Starting with the first line and ending with the last, transcribe the data exactly.

◆ **Collected data**
-- Opening Marker --

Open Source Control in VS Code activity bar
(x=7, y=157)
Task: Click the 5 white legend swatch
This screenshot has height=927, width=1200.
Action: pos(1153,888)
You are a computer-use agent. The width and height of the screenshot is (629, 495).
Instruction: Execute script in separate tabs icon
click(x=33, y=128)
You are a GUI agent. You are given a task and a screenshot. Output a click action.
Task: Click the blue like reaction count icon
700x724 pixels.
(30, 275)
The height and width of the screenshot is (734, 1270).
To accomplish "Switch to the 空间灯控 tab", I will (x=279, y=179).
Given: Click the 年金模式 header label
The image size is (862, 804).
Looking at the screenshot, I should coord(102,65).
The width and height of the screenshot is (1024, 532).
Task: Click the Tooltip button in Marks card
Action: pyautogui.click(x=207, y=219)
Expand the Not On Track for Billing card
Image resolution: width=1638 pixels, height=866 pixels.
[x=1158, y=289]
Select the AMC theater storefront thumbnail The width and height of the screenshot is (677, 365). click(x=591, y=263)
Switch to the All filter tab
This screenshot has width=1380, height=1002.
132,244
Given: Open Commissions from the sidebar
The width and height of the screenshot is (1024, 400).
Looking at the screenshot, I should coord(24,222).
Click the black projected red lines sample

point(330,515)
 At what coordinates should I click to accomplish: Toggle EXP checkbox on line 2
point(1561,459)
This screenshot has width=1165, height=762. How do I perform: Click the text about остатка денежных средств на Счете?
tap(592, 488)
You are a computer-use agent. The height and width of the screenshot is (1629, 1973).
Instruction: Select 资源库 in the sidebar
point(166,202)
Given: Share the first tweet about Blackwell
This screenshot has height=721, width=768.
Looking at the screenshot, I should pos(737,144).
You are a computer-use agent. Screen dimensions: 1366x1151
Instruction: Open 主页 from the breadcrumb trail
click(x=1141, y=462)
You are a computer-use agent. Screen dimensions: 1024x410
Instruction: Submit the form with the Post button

-- Closing Marker --

◆ **Answer space**
Open Source Control in VS Code activity bar
(x=7, y=157)
Task: Click the 5 white legend swatch
This screenshot has height=927, width=1200.
Action: pos(1153,888)
You are a computer-use agent. The width and height of the screenshot is (629, 495).
Instruction: Execute script in separate tabs icon
click(x=33, y=128)
You are a GUI agent. You are given a task and a screenshot. Output a click action.
Task: Click the blue like reaction count icon
700x724 pixels.
(30, 275)
The height and width of the screenshot is (734, 1270).
To accomplish "Switch to the 空间灯控 tab", I will (x=279, y=179).
Given: Click the 年金模式 header label
The image size is (862, 804).
Looking at the screenshot, I should coord(102,65).
The width and height of the screenshot is (1024, 532).
Task: Click the Tooltip button in Marks card
Action: pyautogui.click(x=207, y=219)
Expand the Not On Track for Billing card
Image resolution: width=1638 pixels, height=866 pixels.
[x=1158, y=289]
Select the AMC theater storefront thumbnail The width and height of the screenshot is (677, 365). click(x=591, y=263)
Switch to the All filter tab
This screenshot has width=1380, height=1002.
132,244
Given: Open Commissions from the sidebar
The width and height of the screenshot is (1024, 400).
Looking at the screenshot, I should coord(24,222).
Click the black projected red lines sample

point(330,515)
 At what coordinates should I click to accomplish: Toggle EXP checkbox on line 2
point(1561,459)
This screenshot has width=1165, height=762. How do I perform: Click the text about остатка денежных средств на Счете?
tap(592, 488)
You are a computer-use agent. The height and width of the screenshot is (1629, 1973).
Instruction: Select 资源库 in the sidebar
point(166,202)
Given: Share the first tweet about Blackwell
This screenshot has height=721, width=768.
Looking at the screenshot, I should pos(737,144).
You are a computer-use agent. Screen dimensions: 1366x1151
Instruction: Open 主页 from the breadcrumb trail
click(x=1141, y=462)
You are a computer-use agent. Screen dimensions: 1024x410
Instruction: Submit the form with the Post button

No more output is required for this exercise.